→ **SET PROBLEM 1**
Could you repeat the rows starting with the line that contains "Click the 'interface" and going on through the line that contains "Action: [x=1583, y=325]", both included, exactly as they appear?

→ **DOCUMENT EXCERPT**
○ ○ ○
# is megatron really that good?



## demonhaze (Oct 30, 2013)

The question is simple, is he truelly that good or do you guys think the cowboys are just that bad? I mean they had him double covered the whole game and he still caught the ball pretty much at will. Obviously he is an amazing athlete but do you think he could do it against any defense in the NFL? What say you riu?


----------



## mr sunshine (Oct 30, 2013)

Yes he's So tall and jumps so high its unfair for anyone who faces him.check his hight and his vertical you'llsee no one is even close to thepoint where rreceives passes that guy is a monster.


----------



## demonhaze (Oct 30, 2013)

Yeah I was listening to the announcers talk about it, but he hasn't done that well in any other game this season so I asked the question. He's a freak of nature no doubt about it


----------



## mr sunshine (Oct 30, 2013)

His size and athletic ability makes him different hes the lebron james af football. He's definitely that good! Cowboys are choke artists tho tony romo is just a stat guy not a winner.


----------



## PeyoteReligion (Oct 30, 2013)
○ ○ ○
→ **PROVIDED INFORMATION**
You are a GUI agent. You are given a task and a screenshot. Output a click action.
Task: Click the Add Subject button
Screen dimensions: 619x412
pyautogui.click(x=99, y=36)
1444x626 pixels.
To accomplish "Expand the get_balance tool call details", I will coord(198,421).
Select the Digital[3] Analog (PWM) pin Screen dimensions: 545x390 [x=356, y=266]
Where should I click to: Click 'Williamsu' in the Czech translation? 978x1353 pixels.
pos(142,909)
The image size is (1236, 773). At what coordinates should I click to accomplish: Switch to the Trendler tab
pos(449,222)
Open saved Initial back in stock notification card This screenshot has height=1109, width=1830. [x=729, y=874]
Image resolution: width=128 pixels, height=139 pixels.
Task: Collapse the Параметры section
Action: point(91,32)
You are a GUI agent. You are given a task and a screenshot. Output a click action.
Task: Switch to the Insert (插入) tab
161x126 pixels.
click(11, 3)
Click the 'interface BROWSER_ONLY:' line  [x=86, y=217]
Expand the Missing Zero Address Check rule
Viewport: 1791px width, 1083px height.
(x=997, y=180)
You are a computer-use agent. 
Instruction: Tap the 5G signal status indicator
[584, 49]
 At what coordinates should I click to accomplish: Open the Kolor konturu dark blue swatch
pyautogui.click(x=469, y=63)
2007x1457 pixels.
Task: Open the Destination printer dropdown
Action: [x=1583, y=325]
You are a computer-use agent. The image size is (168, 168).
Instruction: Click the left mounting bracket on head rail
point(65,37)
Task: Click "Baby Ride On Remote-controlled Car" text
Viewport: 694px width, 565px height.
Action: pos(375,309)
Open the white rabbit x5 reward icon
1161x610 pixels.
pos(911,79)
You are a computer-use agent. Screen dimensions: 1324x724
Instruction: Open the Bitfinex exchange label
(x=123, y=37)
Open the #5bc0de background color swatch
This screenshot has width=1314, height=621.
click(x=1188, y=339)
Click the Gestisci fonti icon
○ ○ ○
→ **SET PROBLEM 2**
How would you put this sentence from the forum thread about Megatron into Spanish: "I mean they had him double covered the whole game and he still caught the ball pretty much at will."

→ **FINISHED ANSWER 1**
Click the 'interface BROWSER_ONLY:' line  [x=86, y=217]
Expand the Missing Zero Address Check rule
Viewport: 1791px width, 1083px height.
(x=997, y=180)
You are a computer-use agent. 
Instruction: Tap the 5G signal status indicator
[584, 49]
 At what coordinates should I click to accomplish: Open the Kolor konturu dark blue swatch
pyautogui.click(x=469, y=63)
2007x1457 pixels.
Task: Open the Destination printer dropdown
Action: [x=1583, y=325]

→ **FINISHED ANSWER 2**
Es decir, lo tuvieron con doble cobertura todo el partido y aun así atrapó el balón prácticamente a voluntad.